I just wanted to close my eyes for the next twelve hours, but I nibbled at one of the bars. He was right, anyway, I needed to regain my strength. Cleaned up, he sat on the cot and watched me. The bar slid from my fingers before I was half finished. He moved to grab my arms, but I wrenched them away. “Take the cot, Eve.”
“No. No sleep. Help my get this sword off.” He knelt in front of me and unclasped the harness. He lifted it and hung it next to the tarp.
“Whatever’s coming or happening won’t be for some time, still, right?” I nodded. “So you should sleep first. I’ll wake you if I hear anything. Your phone, the door, anything. Okay?”
He was making sense. I was only being contrary out of exhaustion. There was no reason not to sleep in shifts, no reason for me to sleep sitting up on the floor. “Help me up.” He took my jacket, the gun
s from my hips, the knives. I set an alarm on my phone for four hours, left it and my walkie on the floor nearby. I flopped onto my stomach on the cot - I felt Alek untying my boot, but was out before I could protest.
-
“Eve.” Someone was shaking my shoulder. “Your alarm is going off.”
“I’m awake.” Why did my voice sound so funny? My memory was slow to catch up. I opened my eyes. Alek was sitting on the floor next to the cot, leaning back against the wall. I grabbed my phone and tapped the alarm off. “All’s quiet?” I asked, stalling. Sitting up would be hard.
“Yeah. Not a peep from anything. Do you need more time?”
“No.” Four hours. If anything was going to happen, it would be somewhat soon. I made myself sit upright on the cot. I was sore from the long walk, and weary, but otherwise not in bad shape. The food had helped. Alek wordlessly passed me another bar and shake. “Have you had anything?”
“Yeah. She packed some of the blood, too.” Good. Hopefully I wouldn’t have to feed him again anytime soon. I wasn’t ready for that. Any of that. “What happens now? Will your brother call?”
“He’ll show up. We don’t get reception down here.”
He watched me eat in silence. As I tossed the wrapper away, he said, "There's still blood on your neck."
I touched the tiny puncture wounds. "Oh."

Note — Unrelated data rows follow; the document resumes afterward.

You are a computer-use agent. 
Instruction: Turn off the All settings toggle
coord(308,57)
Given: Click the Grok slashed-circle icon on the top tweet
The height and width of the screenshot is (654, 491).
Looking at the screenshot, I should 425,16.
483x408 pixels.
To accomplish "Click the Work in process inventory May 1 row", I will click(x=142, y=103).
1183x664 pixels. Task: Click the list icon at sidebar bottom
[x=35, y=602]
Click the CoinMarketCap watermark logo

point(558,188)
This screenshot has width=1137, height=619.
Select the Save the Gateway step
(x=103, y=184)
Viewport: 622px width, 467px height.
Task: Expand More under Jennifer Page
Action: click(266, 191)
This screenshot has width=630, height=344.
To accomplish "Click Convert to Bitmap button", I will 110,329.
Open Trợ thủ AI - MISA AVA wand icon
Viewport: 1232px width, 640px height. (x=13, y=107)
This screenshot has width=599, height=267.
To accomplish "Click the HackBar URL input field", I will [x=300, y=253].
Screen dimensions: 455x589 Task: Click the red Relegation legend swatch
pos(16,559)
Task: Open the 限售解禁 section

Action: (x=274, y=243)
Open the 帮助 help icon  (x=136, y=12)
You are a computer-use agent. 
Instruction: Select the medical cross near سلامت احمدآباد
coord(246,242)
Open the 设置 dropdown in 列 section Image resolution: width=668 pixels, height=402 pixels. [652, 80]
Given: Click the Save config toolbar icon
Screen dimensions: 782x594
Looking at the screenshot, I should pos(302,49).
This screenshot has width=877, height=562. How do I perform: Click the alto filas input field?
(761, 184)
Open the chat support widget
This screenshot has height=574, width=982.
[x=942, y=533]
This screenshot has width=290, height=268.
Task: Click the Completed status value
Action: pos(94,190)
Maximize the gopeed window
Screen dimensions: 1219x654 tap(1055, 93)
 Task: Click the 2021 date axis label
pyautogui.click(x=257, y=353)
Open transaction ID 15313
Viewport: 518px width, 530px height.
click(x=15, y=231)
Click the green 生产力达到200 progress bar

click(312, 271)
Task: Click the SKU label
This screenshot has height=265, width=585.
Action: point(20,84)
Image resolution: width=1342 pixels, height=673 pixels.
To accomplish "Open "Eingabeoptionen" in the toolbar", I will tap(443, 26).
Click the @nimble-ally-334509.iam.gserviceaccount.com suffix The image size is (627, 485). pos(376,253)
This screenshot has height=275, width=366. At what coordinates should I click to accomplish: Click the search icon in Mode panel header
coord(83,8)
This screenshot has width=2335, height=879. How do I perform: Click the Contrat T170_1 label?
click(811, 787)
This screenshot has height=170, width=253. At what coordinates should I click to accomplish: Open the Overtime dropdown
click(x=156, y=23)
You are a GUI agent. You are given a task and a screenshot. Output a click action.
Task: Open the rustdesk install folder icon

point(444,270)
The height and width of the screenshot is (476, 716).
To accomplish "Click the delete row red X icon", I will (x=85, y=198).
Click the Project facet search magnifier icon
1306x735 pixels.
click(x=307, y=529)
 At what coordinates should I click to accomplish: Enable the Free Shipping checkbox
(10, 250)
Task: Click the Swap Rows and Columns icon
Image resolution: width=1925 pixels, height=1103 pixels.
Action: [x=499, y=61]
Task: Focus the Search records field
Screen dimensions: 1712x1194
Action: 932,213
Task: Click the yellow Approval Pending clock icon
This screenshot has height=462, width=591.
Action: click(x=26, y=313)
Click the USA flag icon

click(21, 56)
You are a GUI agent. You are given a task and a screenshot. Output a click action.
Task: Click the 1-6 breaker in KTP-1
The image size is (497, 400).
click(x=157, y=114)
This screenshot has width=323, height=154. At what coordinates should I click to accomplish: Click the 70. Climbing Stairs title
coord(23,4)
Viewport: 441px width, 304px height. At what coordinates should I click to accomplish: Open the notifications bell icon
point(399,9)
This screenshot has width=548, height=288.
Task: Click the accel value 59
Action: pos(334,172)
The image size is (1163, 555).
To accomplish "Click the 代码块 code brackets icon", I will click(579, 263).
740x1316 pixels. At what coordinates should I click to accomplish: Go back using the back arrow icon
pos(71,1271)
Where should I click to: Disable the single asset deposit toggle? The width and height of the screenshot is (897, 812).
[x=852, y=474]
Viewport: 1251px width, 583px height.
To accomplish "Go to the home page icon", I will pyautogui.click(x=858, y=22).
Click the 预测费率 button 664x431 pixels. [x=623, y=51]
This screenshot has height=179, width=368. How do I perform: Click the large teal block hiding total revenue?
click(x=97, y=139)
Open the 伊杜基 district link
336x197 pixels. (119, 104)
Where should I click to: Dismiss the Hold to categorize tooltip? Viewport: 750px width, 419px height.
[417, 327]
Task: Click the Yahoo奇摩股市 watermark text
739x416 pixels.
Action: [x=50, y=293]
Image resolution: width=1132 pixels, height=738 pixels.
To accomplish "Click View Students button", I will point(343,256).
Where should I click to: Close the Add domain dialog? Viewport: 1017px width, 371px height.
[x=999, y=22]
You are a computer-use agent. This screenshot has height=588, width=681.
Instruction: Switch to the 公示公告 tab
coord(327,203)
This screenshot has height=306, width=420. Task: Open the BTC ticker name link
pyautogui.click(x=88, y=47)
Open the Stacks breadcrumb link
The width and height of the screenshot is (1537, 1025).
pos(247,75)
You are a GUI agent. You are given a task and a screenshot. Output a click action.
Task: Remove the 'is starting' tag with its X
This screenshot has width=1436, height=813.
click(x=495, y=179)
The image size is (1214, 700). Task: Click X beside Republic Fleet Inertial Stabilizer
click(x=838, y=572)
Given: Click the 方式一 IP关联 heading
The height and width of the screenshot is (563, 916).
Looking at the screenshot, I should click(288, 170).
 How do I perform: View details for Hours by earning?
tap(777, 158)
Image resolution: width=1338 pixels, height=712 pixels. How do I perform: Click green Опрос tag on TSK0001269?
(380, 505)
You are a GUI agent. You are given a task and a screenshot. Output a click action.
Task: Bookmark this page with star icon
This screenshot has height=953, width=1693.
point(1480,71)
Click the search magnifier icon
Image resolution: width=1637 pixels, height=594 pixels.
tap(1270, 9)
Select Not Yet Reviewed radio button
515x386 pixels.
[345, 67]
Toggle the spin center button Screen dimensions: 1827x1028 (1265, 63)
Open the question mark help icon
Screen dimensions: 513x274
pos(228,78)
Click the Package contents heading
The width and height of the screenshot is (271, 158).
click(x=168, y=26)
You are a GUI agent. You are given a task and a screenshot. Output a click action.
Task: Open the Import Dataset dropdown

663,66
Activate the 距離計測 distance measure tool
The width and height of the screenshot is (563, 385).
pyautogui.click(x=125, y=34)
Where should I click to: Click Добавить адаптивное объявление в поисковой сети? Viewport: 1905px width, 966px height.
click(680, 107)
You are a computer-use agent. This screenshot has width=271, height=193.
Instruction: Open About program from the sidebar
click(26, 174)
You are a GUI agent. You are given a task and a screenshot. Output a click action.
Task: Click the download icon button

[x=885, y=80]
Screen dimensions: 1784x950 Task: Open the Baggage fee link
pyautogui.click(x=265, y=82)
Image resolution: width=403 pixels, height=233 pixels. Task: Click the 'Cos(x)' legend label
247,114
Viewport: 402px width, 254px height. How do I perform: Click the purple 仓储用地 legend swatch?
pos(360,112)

"Here." He indicated the trunk, moved out from under the cot to the other side of the small room. "I found more supplies." He popped it open to reveal linens, blankets, towels. He pulled out a washcloth, poured some water on it, and knelt on the floor next to the cot.
Shit. I couldn't have him sitting so close. It was like the rest of my body was slowly waking up
I put my hand out to take the cloth, but he gently pushed it away. "This is my fault. There's no mirror down here. Let me help." I did little to resist. I felt frozen in place. Scared. I shouldn't let him touch me again at all.